→ Work task
Start at the line in the entries below that contains "Ilmoita asiaton kommentti (74, 945)", stop at the line that contains "FREE Memberships (640, 39)", and output exactly the lines in that span, both ends included.

[Entries provided]

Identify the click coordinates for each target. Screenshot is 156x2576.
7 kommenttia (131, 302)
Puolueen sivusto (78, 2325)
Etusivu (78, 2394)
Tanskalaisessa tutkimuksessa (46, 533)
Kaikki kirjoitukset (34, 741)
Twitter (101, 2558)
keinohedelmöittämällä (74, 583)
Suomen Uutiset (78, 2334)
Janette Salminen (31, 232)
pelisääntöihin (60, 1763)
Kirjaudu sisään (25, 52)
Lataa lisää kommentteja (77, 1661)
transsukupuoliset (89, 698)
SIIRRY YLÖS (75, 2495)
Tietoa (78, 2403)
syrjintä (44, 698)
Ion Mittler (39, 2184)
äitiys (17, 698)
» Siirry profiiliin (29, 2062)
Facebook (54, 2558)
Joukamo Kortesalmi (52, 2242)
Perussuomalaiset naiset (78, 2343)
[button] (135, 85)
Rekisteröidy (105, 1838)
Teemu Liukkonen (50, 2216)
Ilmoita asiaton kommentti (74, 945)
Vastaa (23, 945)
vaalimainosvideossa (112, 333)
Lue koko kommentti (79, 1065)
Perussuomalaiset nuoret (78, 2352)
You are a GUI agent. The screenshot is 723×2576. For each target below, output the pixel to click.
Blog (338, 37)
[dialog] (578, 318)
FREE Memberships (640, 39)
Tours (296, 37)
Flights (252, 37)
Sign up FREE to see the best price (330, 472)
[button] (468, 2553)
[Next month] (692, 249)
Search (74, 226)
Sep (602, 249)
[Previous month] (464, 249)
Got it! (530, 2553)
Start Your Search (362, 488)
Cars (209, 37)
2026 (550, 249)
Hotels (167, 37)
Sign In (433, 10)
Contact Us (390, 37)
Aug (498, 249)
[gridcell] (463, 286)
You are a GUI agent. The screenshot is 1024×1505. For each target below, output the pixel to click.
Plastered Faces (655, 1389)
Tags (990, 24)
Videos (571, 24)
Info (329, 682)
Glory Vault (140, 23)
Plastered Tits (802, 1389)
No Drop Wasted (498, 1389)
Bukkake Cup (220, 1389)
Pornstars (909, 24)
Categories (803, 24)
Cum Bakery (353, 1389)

[/Entries provided]

→ Output below
Ilmoita asiaton kommentti (74, 945)
Vastaa (23, 945)
vaalimainosvideossa (112, 333)
Lue koko kommentti (79, 1065)
Perussuomalaiset nuoret (78, 2352)
You are a GUI agent. The screenshot is 723×2576. For each target below, output the pixel to click.
Blog (338, 37)
[dialog] (578, 318)
FREE Memberships (640, 39)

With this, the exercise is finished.